If you’re unfamiliar, Advent of Code is a series of daily coding challenges released during the season of advent (the period just before Christmas). I encourage you to try these challenges for yourself. None of them are easy (at least to me), but all of them solvable with enough elbow grease and time.

That said, the challenges are still contrived. Firstly, the questions are better written than a typical Jira ticket, yhey include a detailed description of what must be done, and sample inputs and outputs you can test. Secondly, the challenges extend beyond what most coders do on a daily basis, one challenge required writing code to ‘defrag’ a disk, another required building a tiny assembler that ran its own program, and multiple questions involved you navigating a 2D maze with obstacles along the way. All fun things you will probably not do as a programmer in the real world.

I tried the 2024 advent of code in March 2025 when I was between jobs, but this year I did it during the actual season of Advent — and just 8 months gap between my first and second attempt, I actually improved quite substantially. The quality of my code improved and my approach as well. Still there was about 3 times during the challenges when code assistance actually helped me break out of a rut. Honestly, I would not be able to complete those challenges with AI guidance — or a lot of rumination and thinking.

The typical way we measure ‘agentic’ value is through productivity. Doing something faster — thereby having time to do MORE!

But, could we also measure agentic value through quality. Doing something better — or solving a problem that would otherwise be unsolvable.
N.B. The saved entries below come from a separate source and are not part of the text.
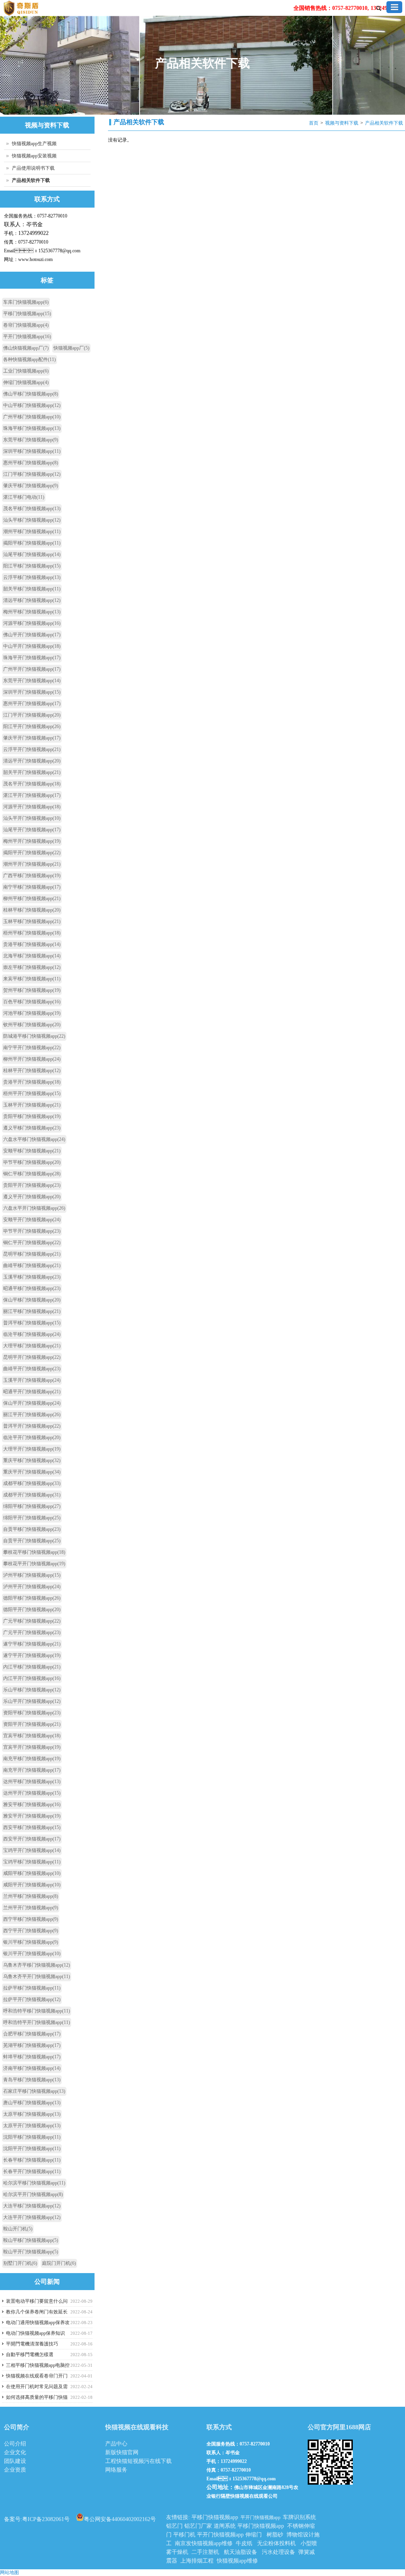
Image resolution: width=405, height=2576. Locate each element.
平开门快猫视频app (27, 336)
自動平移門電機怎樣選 (29, 2354)
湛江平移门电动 (23, 497)
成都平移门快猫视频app (32, 1483)
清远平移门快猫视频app (32, 600)
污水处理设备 (278, 2552)
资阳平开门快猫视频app (32, 1724)
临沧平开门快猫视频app (32, 1437)
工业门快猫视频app (26, 371)
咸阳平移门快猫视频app (32, 1873)
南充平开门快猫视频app (32, 1770)
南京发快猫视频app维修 (204, 2543)
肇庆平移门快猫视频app (30, 485)
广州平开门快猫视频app (32, 669)
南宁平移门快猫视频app (32, 887)
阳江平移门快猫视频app (32, 566)
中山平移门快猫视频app (32, 405)
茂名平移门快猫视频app (32, 508)
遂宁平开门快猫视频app (32, 1655)
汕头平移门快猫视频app (32, 520)
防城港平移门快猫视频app (34, 1036)
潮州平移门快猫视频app (32, 531)
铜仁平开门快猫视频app (32, 1242)
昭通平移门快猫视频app (32, 1288)
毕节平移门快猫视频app (32, 1162)
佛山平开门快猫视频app (32, 634)
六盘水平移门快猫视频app (34, 1139)
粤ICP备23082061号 (46, 2519)
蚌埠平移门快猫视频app (32, 2057)
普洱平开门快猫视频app (32, 1426)
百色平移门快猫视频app (32, 1001)
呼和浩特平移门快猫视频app (36, 2011)
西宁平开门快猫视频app (30, 1930)
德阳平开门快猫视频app (32, 1609)
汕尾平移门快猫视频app (32, 554)
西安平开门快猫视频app (32, 1839)
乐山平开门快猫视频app (32, 1701)
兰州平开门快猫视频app (30, 1907)
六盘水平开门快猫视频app (34, 1208)
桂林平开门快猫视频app (32, 1070)
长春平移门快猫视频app (32, 2160)
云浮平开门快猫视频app (32, 749)
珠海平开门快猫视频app (32, 657)
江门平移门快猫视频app (32, 474)
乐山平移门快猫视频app (32, 1690)
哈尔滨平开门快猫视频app (33, 2194)
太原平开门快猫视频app (32, 2125)
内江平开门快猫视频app (32, 1678)
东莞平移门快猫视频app (30, 440)
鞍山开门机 (17, 2229)
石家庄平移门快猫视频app (34, 2091)
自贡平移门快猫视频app (32, 1529)
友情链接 (177, 2517)
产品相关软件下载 (384, 123)
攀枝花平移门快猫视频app (34, 1552)
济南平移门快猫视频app (32, 2068)
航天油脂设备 (240, 2552)
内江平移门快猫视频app (32, 1667)
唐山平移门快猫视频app (32, 2102)
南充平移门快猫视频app (32, 1758)
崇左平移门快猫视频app (32, 967)
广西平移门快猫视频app (32, 875)
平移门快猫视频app (27, 313)
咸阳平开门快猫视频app (32, 1885)
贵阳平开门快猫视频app (32, 1185)
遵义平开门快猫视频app (32, 1196)
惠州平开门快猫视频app (32, 703)
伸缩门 (253, 2535)
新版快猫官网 (121, 2452)
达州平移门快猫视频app (32, 1781)
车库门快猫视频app (26, 302)
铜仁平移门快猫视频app (32, 1173)
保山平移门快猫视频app (32, 1300)
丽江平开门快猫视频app (32, 1414)
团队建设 (15, 2461)
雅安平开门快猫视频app (32, 1816)
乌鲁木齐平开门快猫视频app (36, 1976)
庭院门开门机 (59, 2263)
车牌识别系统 (299, 2517)
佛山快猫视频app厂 (26, 348)
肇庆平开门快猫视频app (32, 738)
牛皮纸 (244, 2543)
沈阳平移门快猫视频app (32, 2137)
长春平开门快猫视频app (32, 2171)
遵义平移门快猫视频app (32, 1128)
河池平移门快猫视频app (32, 1013)
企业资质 (15, 2470)
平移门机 (184, 2535)
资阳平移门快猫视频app (32, 1712)
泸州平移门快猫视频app (32, 1575)
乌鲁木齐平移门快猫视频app (36, 1965)
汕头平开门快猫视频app (32, 818)
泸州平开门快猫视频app (32, 1586)
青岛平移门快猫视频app (32, 2079)
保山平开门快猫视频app (32, 1403)
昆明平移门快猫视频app (32, 1254)
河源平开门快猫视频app (32, 806)
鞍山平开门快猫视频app (30, 2251)
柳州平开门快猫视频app (32, 1059)
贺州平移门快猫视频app (32, 990)
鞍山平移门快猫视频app (30, 2240)
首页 (313, 123)
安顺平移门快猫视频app (32, 1151)
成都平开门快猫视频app (32, 1495)
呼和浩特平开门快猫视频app (36, 2022)
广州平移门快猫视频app (32, 417)
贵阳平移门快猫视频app (32, 1116)
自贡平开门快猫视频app (32, 1540)
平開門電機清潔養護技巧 (32, 2344)
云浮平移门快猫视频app (32, 577)
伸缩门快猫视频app (26, 382)
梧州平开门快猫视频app (32, 1093)
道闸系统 (225, 2526)
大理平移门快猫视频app (32, 1346)
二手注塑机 (205, 2552)
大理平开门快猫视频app (32, 1449)
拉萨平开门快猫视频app (32, 1999)
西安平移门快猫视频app (32, 1827)
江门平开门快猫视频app (32, 715)
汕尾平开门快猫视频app (32, 829)
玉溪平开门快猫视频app (32, 1380)
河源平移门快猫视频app (32, 623)
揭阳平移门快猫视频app (32, 543)
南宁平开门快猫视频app (32, 1047)
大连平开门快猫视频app (32, 2217)
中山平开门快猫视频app (32, 646)
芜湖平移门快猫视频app (32, 2045)
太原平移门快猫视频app (32, 2114)
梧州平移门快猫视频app (32, 933)
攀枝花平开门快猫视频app (34, 1563)
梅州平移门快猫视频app (32, 612)
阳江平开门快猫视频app (32, 726)
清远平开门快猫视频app (32, 761)
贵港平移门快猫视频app (32, 944)
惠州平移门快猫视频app (30, 462)
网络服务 (116, 2470)
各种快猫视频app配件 (29, 359)
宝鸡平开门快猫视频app (32, 1850)
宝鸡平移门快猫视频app (32, 1862)
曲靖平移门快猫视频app (32, 1265)
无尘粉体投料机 (276, 2543)
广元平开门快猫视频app (32, 1632)
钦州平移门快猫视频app (32, 1024)
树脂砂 (275, 2535)
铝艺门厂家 (198, 2526)
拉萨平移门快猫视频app (32, 1988)
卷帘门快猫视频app (26, 325)
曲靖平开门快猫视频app (32, 1368)
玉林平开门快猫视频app (32, 1105)
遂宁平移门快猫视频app (32, 1644)
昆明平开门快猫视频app (32, 1357)
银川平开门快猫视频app (32, 1953)
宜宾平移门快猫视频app (32, 1735)
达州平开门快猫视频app (32, 1793)
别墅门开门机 (20, 2263)
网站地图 (9, 2572)
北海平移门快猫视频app (32, 956)
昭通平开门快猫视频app (32, 1391)
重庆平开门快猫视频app (32, 1472)
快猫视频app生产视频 (34, 143)
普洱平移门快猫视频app (32, 1323)
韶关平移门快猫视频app (32, 589)
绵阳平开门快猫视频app (32, 1518)
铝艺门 (174, 2526)
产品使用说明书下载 (33, 168)
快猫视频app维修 (237, 2561)
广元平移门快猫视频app (32, 1621)
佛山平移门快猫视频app (30, 394)
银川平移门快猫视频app (30, 1942)
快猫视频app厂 (71, 348)
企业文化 (15, 2452)
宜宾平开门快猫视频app (32, 1747)
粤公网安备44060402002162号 (120, 2518)
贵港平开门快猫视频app (32, 1082)
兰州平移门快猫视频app (30, 1896)
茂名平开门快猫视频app (32, 784)
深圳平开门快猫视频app (32, 692)
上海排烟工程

Cory Doctorow does his usual phenomenal job at describing it:

If my Kaiser hospital bought some AI radiology tools and told its radiologists: “Hey folks, here’s the deal. Today, you’re processing about 100 x-rays per day. From now on, we’re going to get an instantaneous second opinion from the AI, and if the AI thinks you’ve missed a tumor, we want you to go back and have another look, even if that means you’re only processing 98 x-rays per day. That’s fine, we just care about finding all those tumors.”
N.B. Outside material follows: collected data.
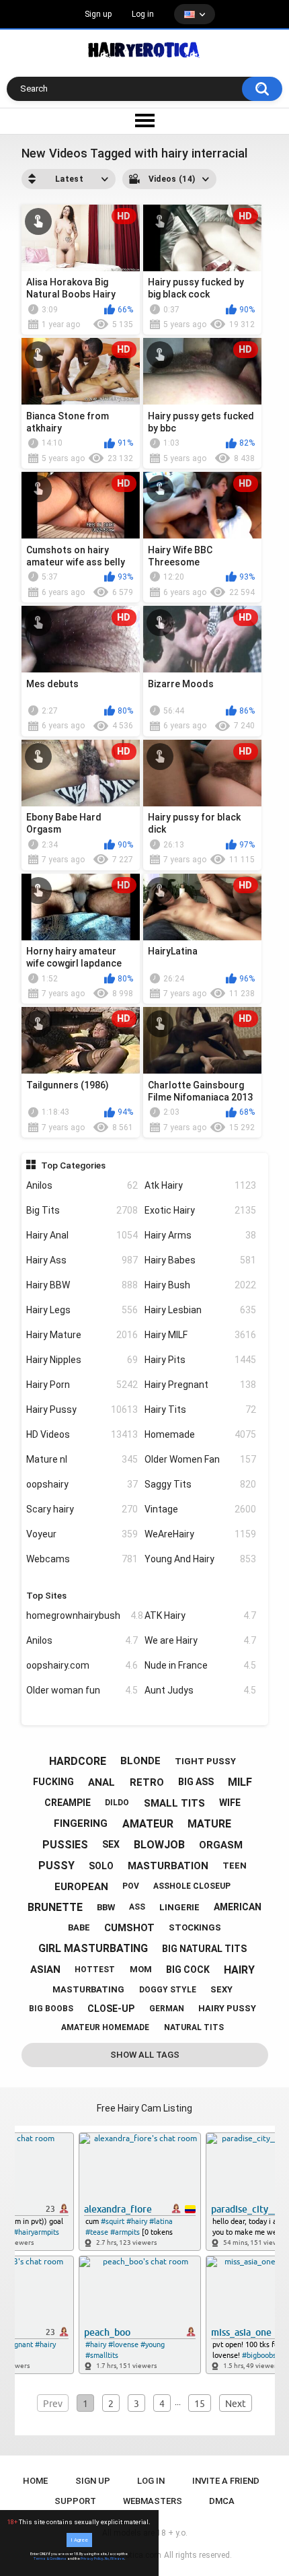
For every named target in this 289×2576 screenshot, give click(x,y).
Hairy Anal (82, 1235)
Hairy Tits (200, 1409)
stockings (195, 1927)
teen (234, 1865)
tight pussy (205, 1761)
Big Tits (82, 1210)
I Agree (79, 2540)
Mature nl (82, 1459)
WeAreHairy (200, 1534)
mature (209, 1823)
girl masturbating (93, 1948)
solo (101, 1865)
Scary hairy (82, 1509)
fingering (81, 1823)
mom (141, 1969)
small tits (174, 1803)
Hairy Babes (200, 1260)
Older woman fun (82, 1690)
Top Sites (46, 1595)
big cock (188, 1969)
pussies (65, 1844)
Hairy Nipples (82, 1359)
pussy (56, 1865)
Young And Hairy (200, 1559)
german (166, 2008)
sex (111, 1844)
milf (240, 1782)
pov (130, 1886)
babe (79, 1927)
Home (35, 2481)
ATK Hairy (200, 1615)
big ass (196, 1781)
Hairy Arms (200, 1235)
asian (45, 1969)
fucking (53, 1781)
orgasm (221, 1845)
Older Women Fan (200, 1459)
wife (230, 1802)
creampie (67, 1802)
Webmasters (152, 2501)
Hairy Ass (82, 1260)
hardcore (77, 1761)
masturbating (88, 1989)
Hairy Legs (82, 1309)
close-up (110, 2008)
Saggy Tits (200, 1484)
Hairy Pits (200, 1359)
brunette (55, 1907)
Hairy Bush (200, 1285)
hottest (95, 1969)
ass (137, 1907)
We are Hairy (200, 1640)
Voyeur (82, 1534)
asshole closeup (192, 1886)
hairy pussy (227, 2008)
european (81, 1887)
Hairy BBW (82, 1285)
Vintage (200, 1509)
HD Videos (82, 1434)
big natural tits (204, 1948)
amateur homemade (105, 2027)
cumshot (129, 1928)
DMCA (222, 2501)
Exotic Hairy (200, 1210)
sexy (221, 1989)
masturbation (168, 1866)
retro (147, 1782)
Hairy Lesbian (200, 1309)
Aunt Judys (200, 1690)
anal (101, 1782)
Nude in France (200, 1665)
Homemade (200, 1434)
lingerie (179, 1907)
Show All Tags (144, 2055)
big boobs (51, 2008)
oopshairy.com (82, 1665)
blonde (140, 1761)
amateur (147, 1823)
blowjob (159, 1844)
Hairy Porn (82, 1384)
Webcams (82, 1559)
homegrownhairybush (82, 1615)
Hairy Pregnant (200, 1384)
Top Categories (73, 1165)
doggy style (167, 1989)
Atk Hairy (200, 1185)
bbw (106, 1907)
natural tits (194, 2027)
If that’s what they said, I’d be delighted. But no one is investing hundreds of billions in AI companies because they think AI will make radiology more expensive, not even if it that also makes radiology more accurate. The market’s bet on AI is that an AI salesman will visit the CEO of Kaiser and make this pitch: “Look, you fire 9/10s of your radiologists, saving $20m/year, you give us $10m/year, and you net $10m/year, and the remaining radiologists’ job will be to oversee the diagnoses the AI makes at superhuman speed, and somehow remain vigilant as they do so, despite the fact that the AI is usually right, except when it’s catastrophically wrong.
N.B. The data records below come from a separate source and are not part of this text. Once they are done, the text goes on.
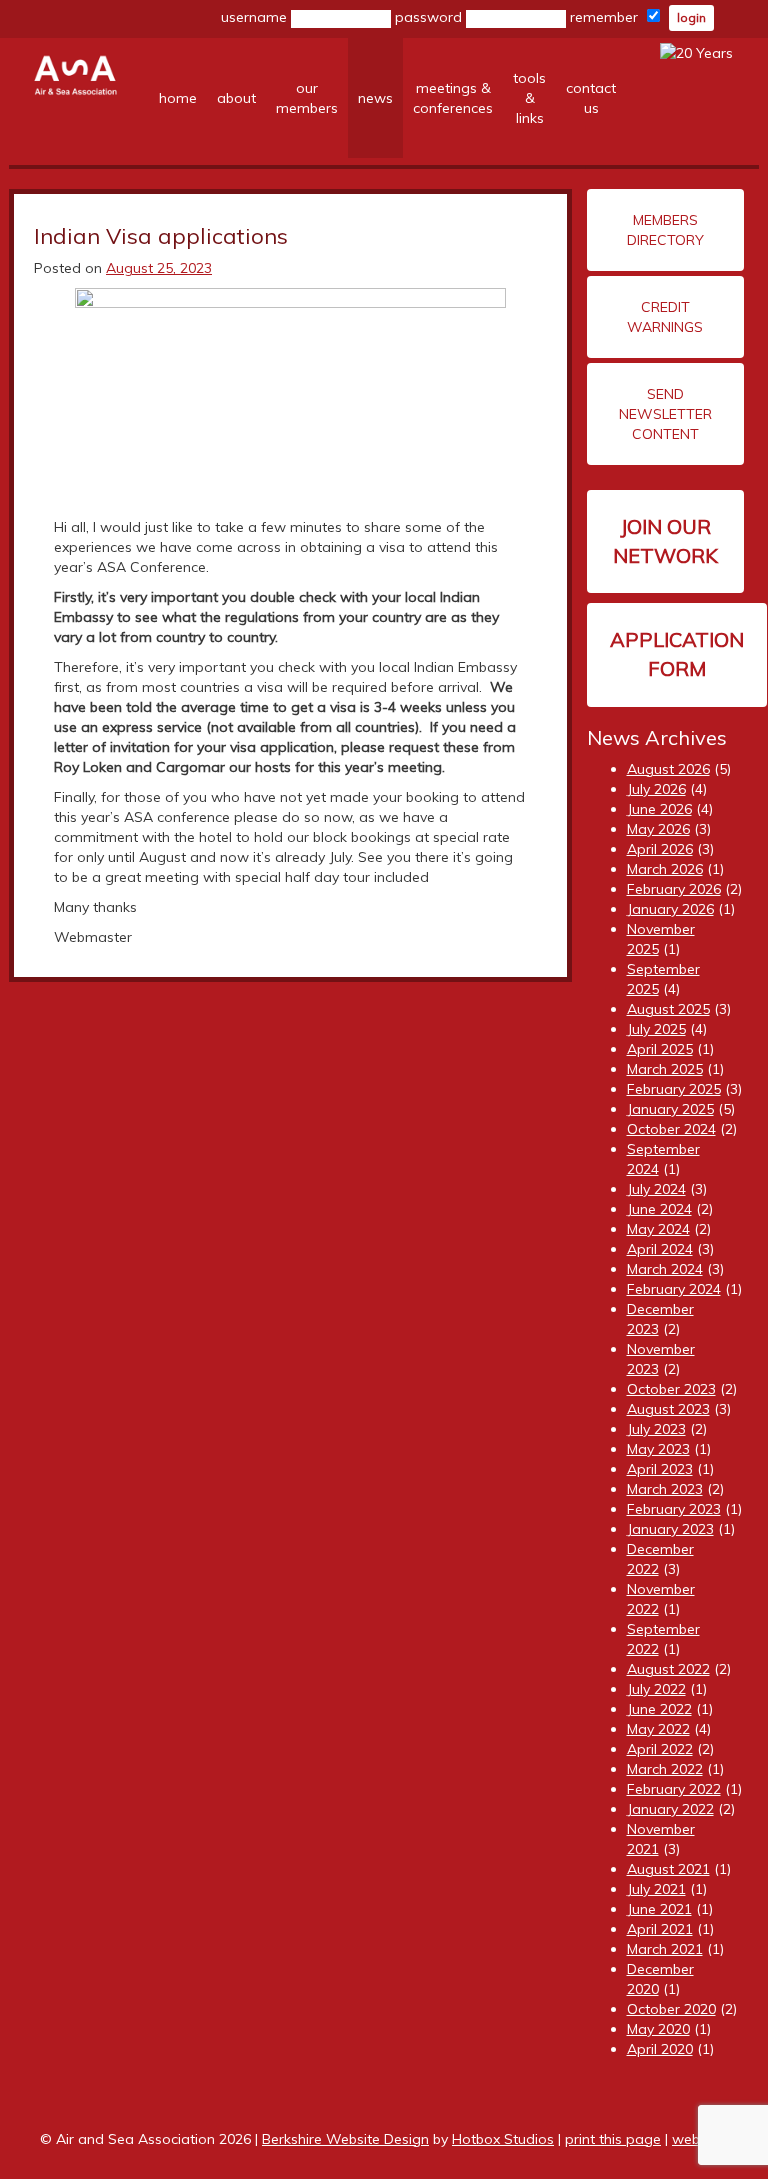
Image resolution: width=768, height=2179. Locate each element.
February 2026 (674, 889)
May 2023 (658, 1449)
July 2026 (656, 789)
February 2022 (674, 1789)
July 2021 (656, 1889)
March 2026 (665, 869)
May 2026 (658, 829)
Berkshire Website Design (345, 2139)
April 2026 (660, 849)
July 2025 (656, 1029)
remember (606, 17)
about (236, 98)
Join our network (665, 541)
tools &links (529, 98)
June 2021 (659, 1909)
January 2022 (670, 1809)
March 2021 (665, 1949)
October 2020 (671, 2009)
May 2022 (658, 1729)
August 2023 (668, 1409)
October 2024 (671, 1129)
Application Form (677, 654)
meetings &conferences (453, 98)
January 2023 (670, 1529)
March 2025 (665, 1069)
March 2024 (665, 1269)
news (375, 98)
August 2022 (668, 1669)
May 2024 (658, 1229)
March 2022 (665, 1769)
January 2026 (670, 909)
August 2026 (668, 769)
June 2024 (659, 1209)
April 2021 (660, 1929)
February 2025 (674, 1089)
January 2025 (670, 1109)
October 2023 (671, 1389)
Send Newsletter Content (665, 414)
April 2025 (660, 1049)
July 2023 (656, 1429)
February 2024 (674, 1289)
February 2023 (674, 1509)
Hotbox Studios (503, 2139)
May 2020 (658, 2029)
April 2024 (660, 1249)
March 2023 (665, 1489)
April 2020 (660, 2049)
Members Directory (665, 230)
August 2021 (668, 1869)
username (256, 17)
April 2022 (660, 1749)
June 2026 (659, 809)
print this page (613, 2139)
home (178, 98)
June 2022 (659, 1709)
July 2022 (656, 1689)
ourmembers (307, 98)
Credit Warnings (665, 317)
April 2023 (660, 1469)
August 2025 (668, 1009)
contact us (591, 98)
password (430, 17)
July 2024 (656, 1189)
“And if the AI misses a tumor, this will be the human radiologist’s fault, because they are the ‘human in the loop.’ It’s their signature on the diagnosis.”

This is a reverse centaur, and it’s a specific kind of reverse-centaur: it’s what Dan Davies calles an “accountability sink.” The radiologist’s job isn’t really to oversee the AI’s work, it’s to take the blame for the AI’s mistakes.

https://doctorow.medium.com/https-pluralistic-net-2025-12-05-pop-that-bubble-u-washington-8b6b75abc28e

In his article he details what he introduces the concept of Centaurs and Reverse Centaurs.

A Centaur is a human using AI to drive something that the human alone (in their limited human body and mind) would not be able to do.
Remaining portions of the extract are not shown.